### Exercise brief:
In the data, find each line where the word "Given" appears and list that line.

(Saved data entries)
*****

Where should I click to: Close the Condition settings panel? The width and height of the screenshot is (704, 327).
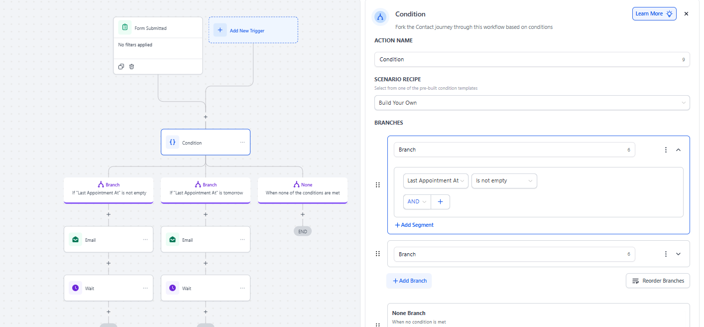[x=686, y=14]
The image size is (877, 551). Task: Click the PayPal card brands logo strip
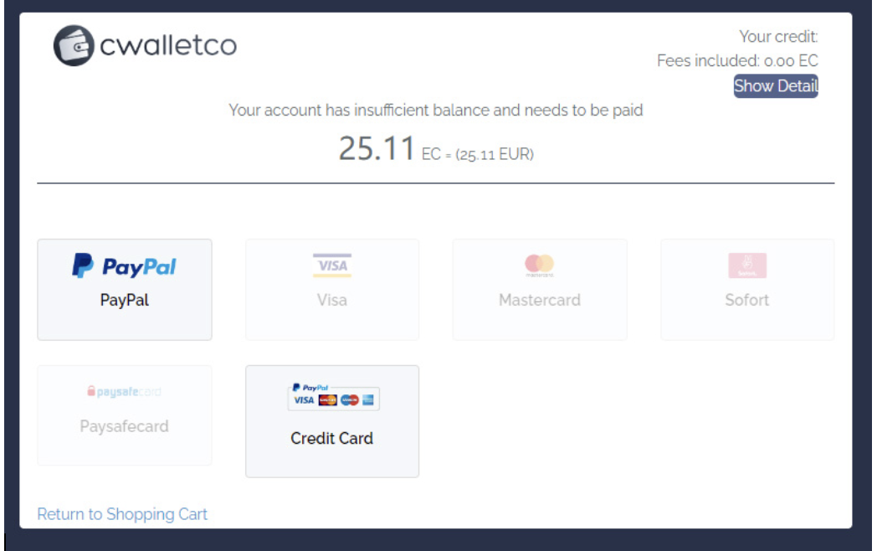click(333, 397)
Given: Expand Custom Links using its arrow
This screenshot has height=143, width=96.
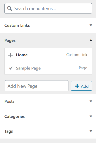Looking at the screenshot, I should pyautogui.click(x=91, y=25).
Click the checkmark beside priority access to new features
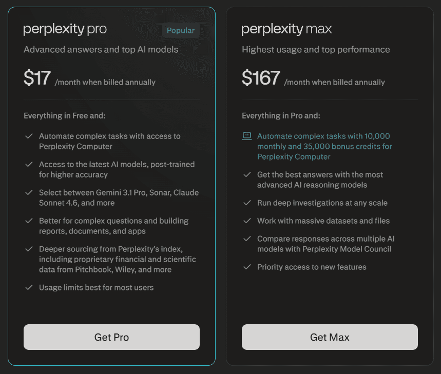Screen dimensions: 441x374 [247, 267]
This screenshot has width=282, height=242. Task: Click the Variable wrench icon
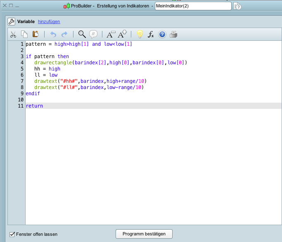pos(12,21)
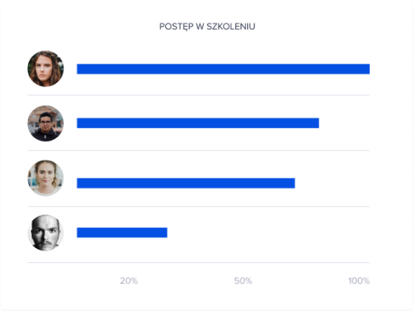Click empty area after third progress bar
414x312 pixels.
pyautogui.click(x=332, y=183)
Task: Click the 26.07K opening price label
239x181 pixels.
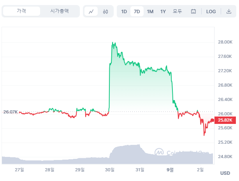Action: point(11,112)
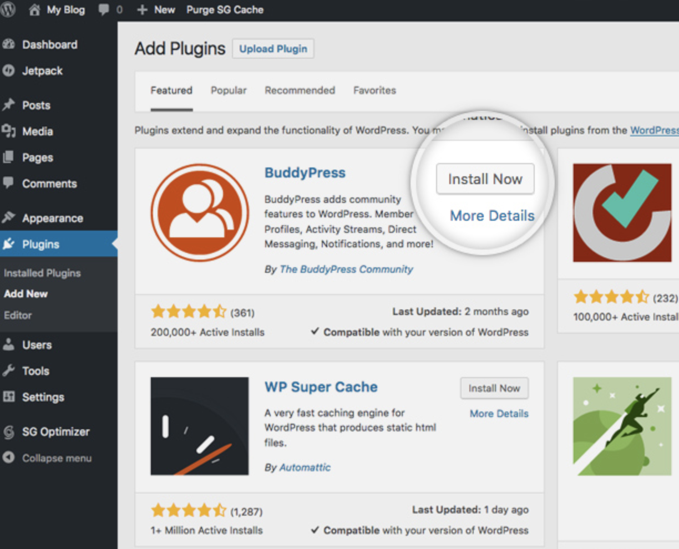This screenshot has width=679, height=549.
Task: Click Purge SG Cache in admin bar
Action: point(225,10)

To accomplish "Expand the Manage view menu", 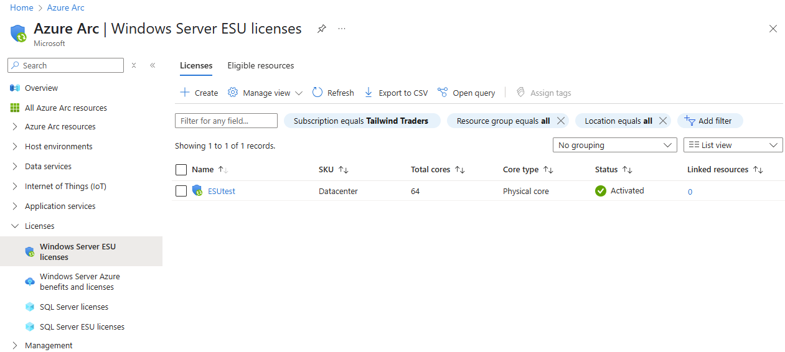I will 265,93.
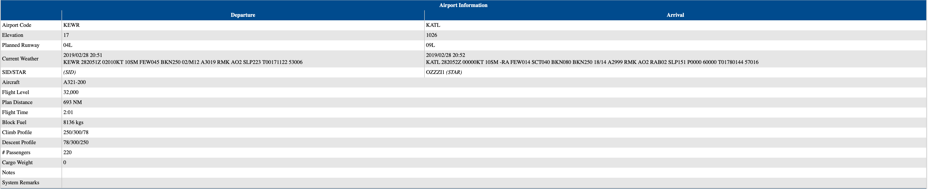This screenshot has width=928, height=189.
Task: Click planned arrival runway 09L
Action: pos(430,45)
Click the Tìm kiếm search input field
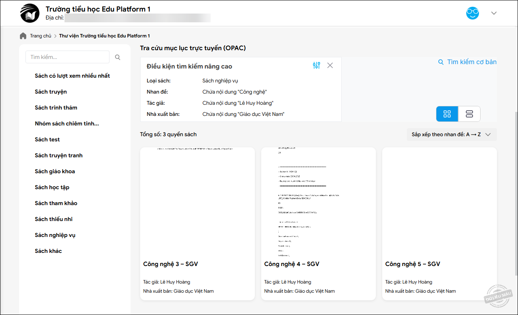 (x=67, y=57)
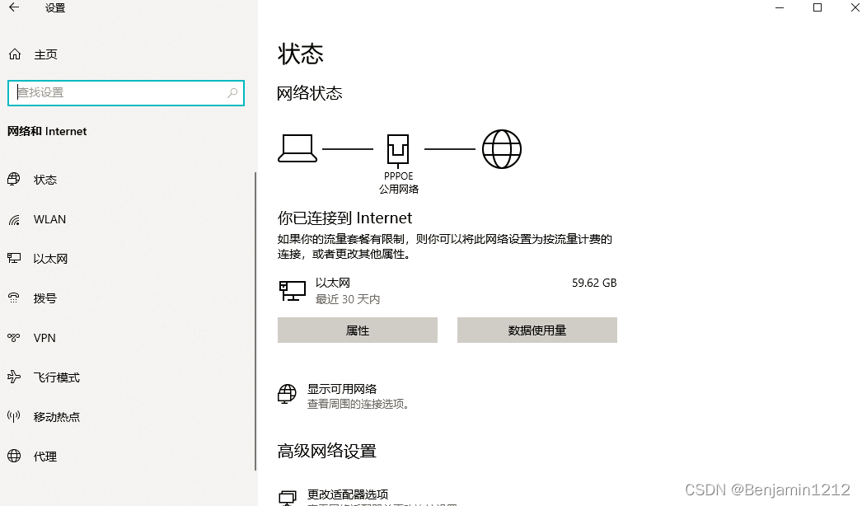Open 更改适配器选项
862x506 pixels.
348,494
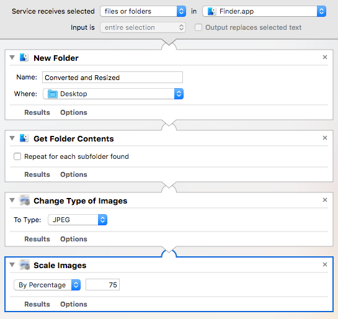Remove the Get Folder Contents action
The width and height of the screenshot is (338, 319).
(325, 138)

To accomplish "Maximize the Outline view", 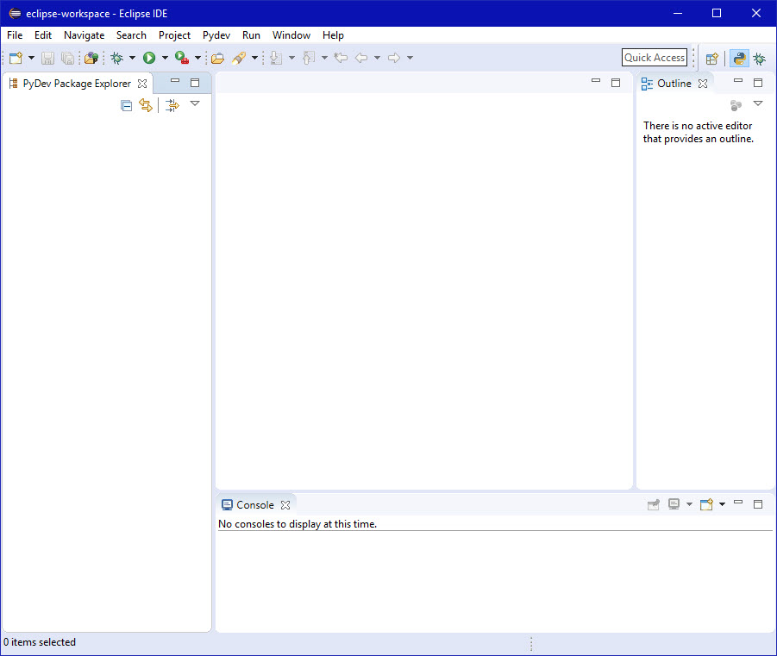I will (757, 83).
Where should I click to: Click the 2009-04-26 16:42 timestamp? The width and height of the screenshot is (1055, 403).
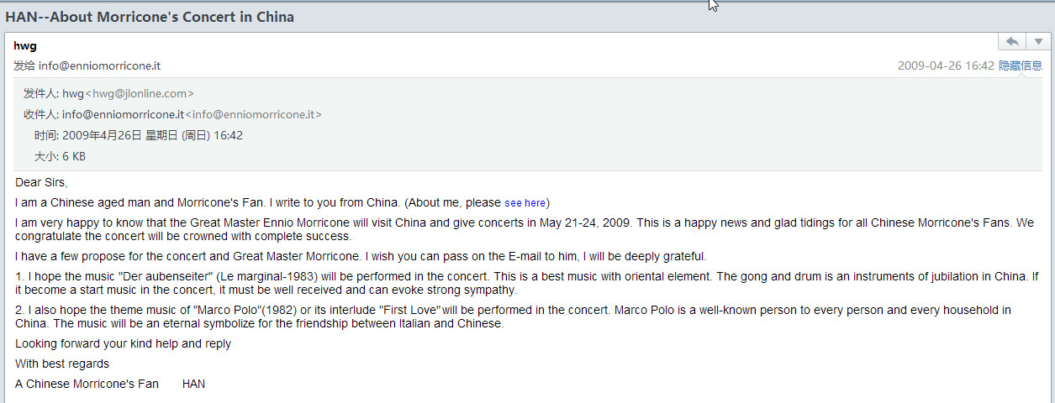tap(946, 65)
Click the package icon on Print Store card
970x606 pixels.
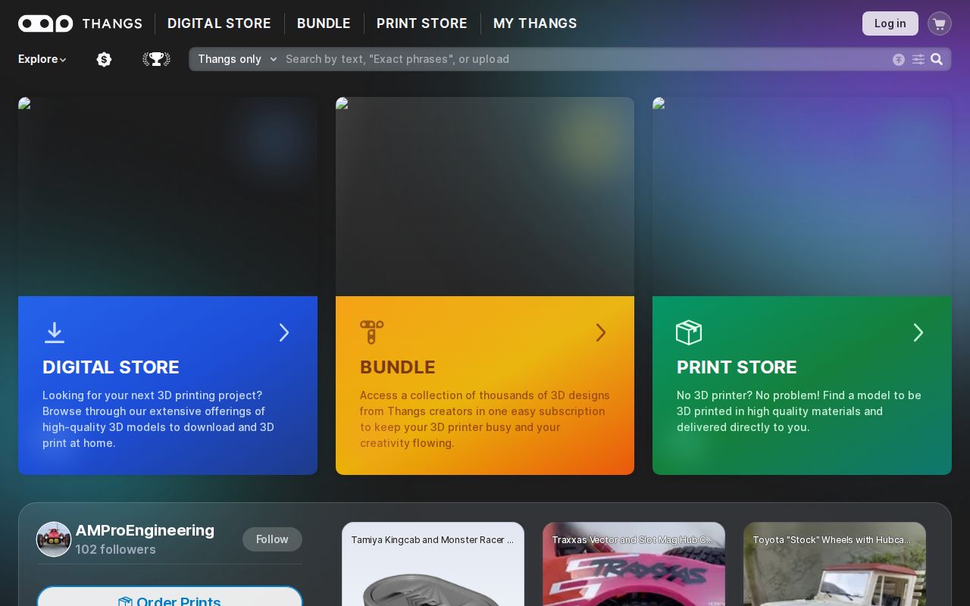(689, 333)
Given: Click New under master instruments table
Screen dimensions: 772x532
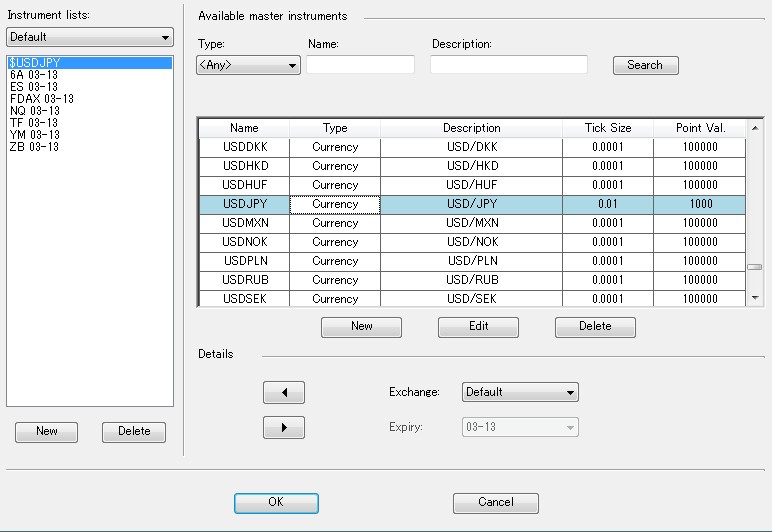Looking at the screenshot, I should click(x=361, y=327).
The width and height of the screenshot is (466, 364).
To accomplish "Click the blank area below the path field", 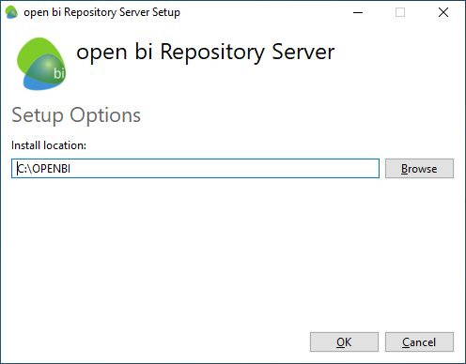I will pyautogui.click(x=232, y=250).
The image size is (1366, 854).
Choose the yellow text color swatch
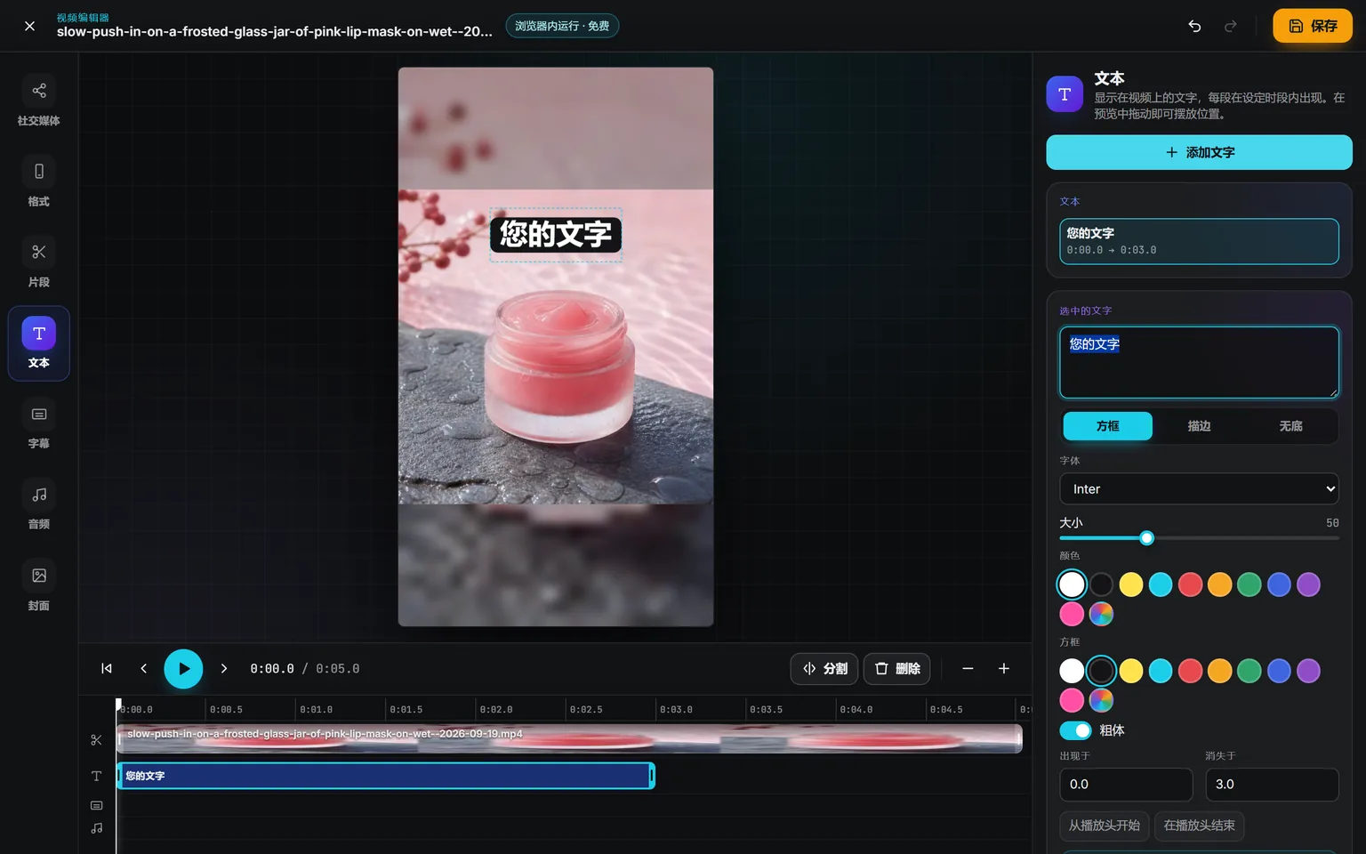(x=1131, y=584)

*****

### Expected answer:
Given: Expand Custom Links using its arrow
Given: Click New under master instruments table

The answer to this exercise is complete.